Mais Alain Berset, c'est plus que ça, c'est la french touch qui manque aux Alémaniques: un ministre charmant mais puissant, un politicien qui aime convaincre en souriant, en séduisant. Tiré à quatre épingles et avec un vestiaire entier de couvre-chefs, il aime le jazz, le cinéma, la culture.
Le ballon de blanc et les fanfares populaires, il peut les laisser à Guy Parmelin. Les gouvernants ruraux et accessibles, les Alémaniques les adorent certes, mais ils en ont déjà des tonnes. Et contrairement à Elisabeth Baume-Schneider, Berset est un latin flegmatique, mais pas dissipé — ce que les Suisse-Allemands abhorrent: il ne gesticule pas, il arrive à l'heure, il ne parle pas plus que nécessaire. C'est l'équilibre parfait.
Le socialiste offre cela: une maîtrise des affaires toute germanique, mais une sensibilité latine qui voyage allègrement par-dessus la Sarine. Ce véritable «Pont de la Poya» politique n'en a pourtant plus que pour six mois au Conseil fédéral.

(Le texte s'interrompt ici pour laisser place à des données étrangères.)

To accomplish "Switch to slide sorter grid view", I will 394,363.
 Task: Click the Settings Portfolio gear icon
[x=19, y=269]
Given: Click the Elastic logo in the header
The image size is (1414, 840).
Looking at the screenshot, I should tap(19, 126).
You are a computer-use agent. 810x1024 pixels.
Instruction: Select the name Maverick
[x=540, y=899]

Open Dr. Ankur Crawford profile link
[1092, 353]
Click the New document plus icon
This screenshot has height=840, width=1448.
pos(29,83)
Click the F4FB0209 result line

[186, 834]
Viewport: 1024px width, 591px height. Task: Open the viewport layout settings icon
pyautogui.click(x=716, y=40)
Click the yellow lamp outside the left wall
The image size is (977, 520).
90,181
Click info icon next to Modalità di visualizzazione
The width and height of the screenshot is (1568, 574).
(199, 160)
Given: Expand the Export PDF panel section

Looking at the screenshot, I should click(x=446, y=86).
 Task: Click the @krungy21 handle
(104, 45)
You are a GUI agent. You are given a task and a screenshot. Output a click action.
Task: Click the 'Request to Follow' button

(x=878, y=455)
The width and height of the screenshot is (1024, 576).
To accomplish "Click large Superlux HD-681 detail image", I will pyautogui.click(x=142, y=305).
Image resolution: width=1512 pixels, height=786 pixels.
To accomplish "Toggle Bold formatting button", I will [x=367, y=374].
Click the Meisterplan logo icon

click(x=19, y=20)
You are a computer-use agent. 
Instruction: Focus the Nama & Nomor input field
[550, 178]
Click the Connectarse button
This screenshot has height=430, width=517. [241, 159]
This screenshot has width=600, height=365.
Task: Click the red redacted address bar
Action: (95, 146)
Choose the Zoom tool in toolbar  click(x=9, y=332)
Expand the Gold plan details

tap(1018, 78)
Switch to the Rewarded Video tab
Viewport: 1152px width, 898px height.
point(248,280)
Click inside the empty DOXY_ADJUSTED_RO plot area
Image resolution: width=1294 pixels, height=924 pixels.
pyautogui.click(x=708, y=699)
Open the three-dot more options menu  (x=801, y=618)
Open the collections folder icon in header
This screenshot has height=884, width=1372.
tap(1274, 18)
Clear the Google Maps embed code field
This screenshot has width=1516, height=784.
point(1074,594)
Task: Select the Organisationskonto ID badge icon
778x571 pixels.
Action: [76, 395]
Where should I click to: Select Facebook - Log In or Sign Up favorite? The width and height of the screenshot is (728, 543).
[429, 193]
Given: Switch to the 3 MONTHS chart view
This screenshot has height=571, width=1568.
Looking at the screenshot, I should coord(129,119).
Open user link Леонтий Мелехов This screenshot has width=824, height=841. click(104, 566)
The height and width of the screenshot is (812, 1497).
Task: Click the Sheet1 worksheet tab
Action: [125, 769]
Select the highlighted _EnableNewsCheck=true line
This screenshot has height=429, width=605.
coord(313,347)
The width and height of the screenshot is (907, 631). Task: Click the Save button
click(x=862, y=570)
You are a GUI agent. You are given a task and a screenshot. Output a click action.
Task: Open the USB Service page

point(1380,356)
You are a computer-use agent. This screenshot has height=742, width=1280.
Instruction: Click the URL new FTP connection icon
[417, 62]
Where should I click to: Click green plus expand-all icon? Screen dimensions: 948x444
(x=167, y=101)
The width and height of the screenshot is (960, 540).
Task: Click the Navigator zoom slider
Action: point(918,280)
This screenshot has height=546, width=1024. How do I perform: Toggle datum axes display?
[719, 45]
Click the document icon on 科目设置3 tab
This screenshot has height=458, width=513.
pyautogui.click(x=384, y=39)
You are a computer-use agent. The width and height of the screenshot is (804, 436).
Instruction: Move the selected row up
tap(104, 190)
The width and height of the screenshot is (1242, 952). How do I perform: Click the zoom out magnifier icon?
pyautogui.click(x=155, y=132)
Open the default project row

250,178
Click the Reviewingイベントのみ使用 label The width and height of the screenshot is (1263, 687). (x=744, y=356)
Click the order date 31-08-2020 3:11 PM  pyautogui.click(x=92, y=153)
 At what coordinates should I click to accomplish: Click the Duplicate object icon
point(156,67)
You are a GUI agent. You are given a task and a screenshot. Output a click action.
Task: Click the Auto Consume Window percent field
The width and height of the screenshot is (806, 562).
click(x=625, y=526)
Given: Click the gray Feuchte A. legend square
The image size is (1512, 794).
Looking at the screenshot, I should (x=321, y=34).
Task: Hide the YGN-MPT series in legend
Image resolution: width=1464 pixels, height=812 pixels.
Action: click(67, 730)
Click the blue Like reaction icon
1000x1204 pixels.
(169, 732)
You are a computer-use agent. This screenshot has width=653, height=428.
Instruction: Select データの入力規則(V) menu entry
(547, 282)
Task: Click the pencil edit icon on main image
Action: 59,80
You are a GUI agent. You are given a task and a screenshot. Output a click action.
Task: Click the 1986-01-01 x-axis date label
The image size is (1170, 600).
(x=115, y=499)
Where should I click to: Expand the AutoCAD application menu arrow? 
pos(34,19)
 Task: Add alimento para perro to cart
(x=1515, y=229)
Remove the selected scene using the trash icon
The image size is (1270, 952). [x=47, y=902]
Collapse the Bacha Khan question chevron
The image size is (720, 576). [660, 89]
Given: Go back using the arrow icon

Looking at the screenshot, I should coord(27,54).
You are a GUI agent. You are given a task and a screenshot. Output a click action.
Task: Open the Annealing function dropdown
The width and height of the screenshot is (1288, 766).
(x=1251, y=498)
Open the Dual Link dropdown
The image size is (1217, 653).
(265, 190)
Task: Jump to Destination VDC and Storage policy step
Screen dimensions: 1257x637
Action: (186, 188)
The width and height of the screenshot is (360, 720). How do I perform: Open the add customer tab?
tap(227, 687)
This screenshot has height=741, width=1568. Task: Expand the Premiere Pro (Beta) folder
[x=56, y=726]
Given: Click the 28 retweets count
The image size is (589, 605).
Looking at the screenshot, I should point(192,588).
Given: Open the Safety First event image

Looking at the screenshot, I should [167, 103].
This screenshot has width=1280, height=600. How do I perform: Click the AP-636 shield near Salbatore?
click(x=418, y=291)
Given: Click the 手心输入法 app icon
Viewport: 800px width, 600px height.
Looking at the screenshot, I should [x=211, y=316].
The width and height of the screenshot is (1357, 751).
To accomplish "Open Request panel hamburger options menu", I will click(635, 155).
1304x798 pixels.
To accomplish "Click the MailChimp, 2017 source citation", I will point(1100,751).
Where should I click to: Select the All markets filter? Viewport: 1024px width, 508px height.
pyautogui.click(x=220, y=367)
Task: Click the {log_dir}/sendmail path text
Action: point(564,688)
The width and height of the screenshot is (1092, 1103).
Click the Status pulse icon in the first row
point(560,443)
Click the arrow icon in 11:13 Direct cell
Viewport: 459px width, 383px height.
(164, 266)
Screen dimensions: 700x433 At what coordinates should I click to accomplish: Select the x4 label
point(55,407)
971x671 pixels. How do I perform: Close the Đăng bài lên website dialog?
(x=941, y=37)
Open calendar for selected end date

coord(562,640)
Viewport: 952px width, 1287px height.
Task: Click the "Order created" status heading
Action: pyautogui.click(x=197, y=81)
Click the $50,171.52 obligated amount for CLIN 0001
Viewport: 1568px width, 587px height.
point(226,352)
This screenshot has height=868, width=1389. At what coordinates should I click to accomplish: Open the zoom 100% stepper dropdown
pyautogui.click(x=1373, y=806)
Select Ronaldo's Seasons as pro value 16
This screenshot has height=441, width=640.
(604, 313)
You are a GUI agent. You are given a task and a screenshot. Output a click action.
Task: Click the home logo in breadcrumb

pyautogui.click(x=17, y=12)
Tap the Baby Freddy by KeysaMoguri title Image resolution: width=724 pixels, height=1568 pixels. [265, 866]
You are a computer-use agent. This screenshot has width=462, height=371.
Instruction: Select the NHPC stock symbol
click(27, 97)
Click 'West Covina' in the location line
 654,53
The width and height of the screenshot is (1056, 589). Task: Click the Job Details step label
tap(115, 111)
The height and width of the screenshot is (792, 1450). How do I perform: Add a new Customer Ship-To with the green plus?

Les Romands qui peuvent se la jouer people en politique tout en restant crédibles deviennent des champions à Berne. ll y a eu Delamuraz ou Couchepin, mais soyons honnêtes: Alain Berset a symbolisé la quintessence moderne du Romand bien sous toutes coutures, solide, mais charmeur. Et on ne risque pas d'en revoir un comme ça avant un petit moment.